How to see Kansas City’s museums in one day — without a car!

American Jazz Museum by David Burn on Flickr

American Jazz Museum by David Burn on Flickr

American Jazz Museum & Negro Leagues Baseball Museum

Kansas City boasts some of the most unique and engaging museums I’ve ever been to. Start your day at 18th & Vine at the American Jazz Museum. Listen to jazz greats at the start of their careers, learn how jazz continues to influence artists today, and even make your own music within the colorful and inviting space. It’s located in the same building is the Negro Leagues Baseball Museum, which is also a history lesson well worth any baseball fan’s time. Little leaguers and professional tailgaters alike will find something worth exploring in this museum which is stuffed full of memorabilia. Bonus: guests are welcomed with a video narrated by James Earl Jones. Allow about an hour per museum.

Negro Leagues Baseball Museum by MO Division of Tourism on Flickr

Negro Leagues Baseball Museum by MO Division of Tourism on Flickr

National WWI Museum and Memorial

Check out a Bike Share bike from the station at 18th & Highland and point your trusty steed due west to the National WWI Museum and Memorial at Liberty Memorial. Park it at Union Station, grab a bite and a latte from Parisi inside Union Station’s Grand Hall, then hike up the hill to Liberty Memorial (AKA the gigantic tower in the middle of the city that is reeeally difficult to miss). Don’t forget to turn around at the top to admire one of the best views of the downtown Kansas City skyline. The entrance to the museum is on the south side of the memorial, and the first thing you see is a beautiful walkway across a field of poppies. The museum is one of the best I’ve ever experienced — it really draws you in to the history of WWI with engaging displays. Allow at least two hours.

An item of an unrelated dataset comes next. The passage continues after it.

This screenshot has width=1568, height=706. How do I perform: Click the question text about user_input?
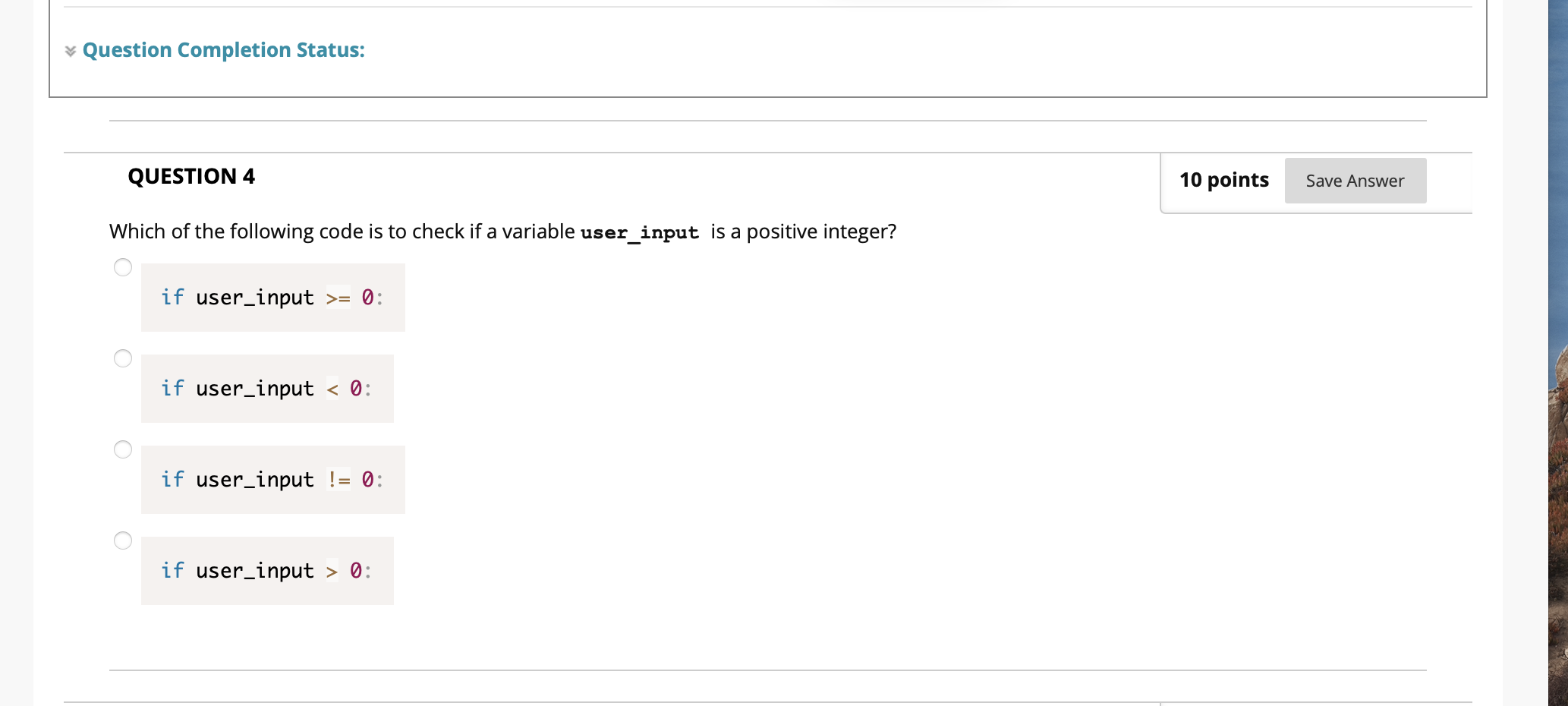(x=501, y=232)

National WWI Museum by Lane Pearman on Flickr

National WWI Museum by Lane Pearman on Flickr

Nelson-Atkins Museum of Art

Finally, hop on the MMAX to the Plaza, and then walk or Bike Share over to the Nelson-Atkins Museum of Art. My favorite area is the ancient section, but the museum boasts several collections up to and including contemporary art. (Don’t miss the giant El Anatsui Dusasa I in the ground floor atrium.) And for an iconic KC experience, pack a blanket and hang on the lawn next to the giant shuttlecock sculptures, or tour the sculpture park and the Labyrinth on the south lawn.

Nelson-Atkins Museum of Art with BikeShare station in Kansas City

The Bike Share station is on the north side of the Nelson-Atkins museum

If you aren’t exhausted (are you exhausted??) the Trolley Track Trail picks up just south of the Nelson-Atkins. It’s an excellent, flat, crushed-gravel trail which is perfect for an evening ride (with frozen custard at Foo’s in Brookside if you’re in need of a sweet treat!).